I went into a pretty deep isolation. For me, I got all of the social interaction I required at work. Even then, I convinced the powers that be that I could work from home the majority of the time. There have been both positive and negative consequences to this...
By pushing people away and not letting people in, I have been able to heal in a way I had not before. I have learned through all of this that I am stronger than I thought. I have learned that I can stand on my own; not because it is expected of me through unreasonable expectations, but because I have an inner strength that gets me through. I am learning (still working on this one a little bit) that it is ok to not be perfect. My "flaws" are a part of who I am. Everything I have gone through has made me into the person that I am. It is ok to admit that I am not perfect, that perhaps I need help, that maybe I need to talk to someone sometimes...... AND, it is ok to forgive myself. Previously I was forgiving everyone else, but still holding all of this pain and negativity inside of myself.
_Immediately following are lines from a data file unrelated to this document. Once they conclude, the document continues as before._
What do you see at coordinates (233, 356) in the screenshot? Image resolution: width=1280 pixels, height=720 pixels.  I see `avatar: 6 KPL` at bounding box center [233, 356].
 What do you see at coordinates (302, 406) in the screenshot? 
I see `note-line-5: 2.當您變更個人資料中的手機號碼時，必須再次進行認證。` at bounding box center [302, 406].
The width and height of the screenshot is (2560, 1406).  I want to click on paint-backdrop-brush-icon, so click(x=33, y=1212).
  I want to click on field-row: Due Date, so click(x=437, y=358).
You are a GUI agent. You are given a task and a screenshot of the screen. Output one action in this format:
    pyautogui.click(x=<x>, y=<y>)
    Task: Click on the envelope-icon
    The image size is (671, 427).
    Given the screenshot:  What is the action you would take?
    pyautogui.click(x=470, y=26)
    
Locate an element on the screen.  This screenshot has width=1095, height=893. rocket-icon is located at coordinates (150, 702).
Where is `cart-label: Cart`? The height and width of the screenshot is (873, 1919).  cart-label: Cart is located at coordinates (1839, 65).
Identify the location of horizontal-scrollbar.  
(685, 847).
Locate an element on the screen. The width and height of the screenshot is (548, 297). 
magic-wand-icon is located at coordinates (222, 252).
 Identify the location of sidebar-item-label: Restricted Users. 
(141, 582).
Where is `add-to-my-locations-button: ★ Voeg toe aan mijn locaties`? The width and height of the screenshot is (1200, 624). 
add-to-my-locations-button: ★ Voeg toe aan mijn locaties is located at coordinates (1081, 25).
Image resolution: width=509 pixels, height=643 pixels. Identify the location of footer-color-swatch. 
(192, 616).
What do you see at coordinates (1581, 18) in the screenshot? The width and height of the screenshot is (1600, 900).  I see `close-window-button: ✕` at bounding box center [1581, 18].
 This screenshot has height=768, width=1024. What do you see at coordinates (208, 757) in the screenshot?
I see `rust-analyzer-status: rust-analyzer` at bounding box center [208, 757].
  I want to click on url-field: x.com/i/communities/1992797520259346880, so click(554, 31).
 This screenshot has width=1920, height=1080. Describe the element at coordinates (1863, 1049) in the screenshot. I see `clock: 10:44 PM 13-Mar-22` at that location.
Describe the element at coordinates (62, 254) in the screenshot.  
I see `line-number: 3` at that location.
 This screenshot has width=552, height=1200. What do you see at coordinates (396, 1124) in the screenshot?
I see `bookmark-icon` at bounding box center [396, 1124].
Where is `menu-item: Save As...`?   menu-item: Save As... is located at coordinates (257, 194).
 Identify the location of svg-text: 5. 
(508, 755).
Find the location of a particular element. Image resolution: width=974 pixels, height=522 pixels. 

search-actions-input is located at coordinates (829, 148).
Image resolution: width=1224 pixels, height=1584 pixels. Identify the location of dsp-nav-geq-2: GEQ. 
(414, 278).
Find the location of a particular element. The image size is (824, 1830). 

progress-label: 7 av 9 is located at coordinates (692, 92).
It is so easy to forgive everyone else, yet so hard to forgive me. Letting go is an important step.
On the other hand, by isolating myself keeping people at arms length is now the norm, instead of something I would do because there seems to be "something off". I recently tried very hard to let someone in, it did not go well. I don't "friend" well anymore -- or at all. My anxiety is through the charts -- why o why is there not a how to on this whole damn thing? (I used to be a good friend I thought, apparently I am soooo wrong if this is any indication on my friend skills...)
So, there is not as much drama in my life. I think I have successfully removed all but the day-to-day little stuff that everyone has. Whereas I continue to have side-effects of my life, they do not affect me as much as they once did. I have been broken to itty-bitty pieces. There were no kings horses, or kings men...but those that were there helped find as many pieces as they could, and I put them together the best I could. There is some missing, some loose, and some might be out of place --- but I survive and I am able to smile more often than cry.
Other updates....I finished college since I have last written. I not only finished my BS, I decided to get my MBA while I was at it. I mean why not?!?!? Doodles has gotten so big, that is just a mess....I would keep him 2 if I could. He is like the best teenager ever, so there is that.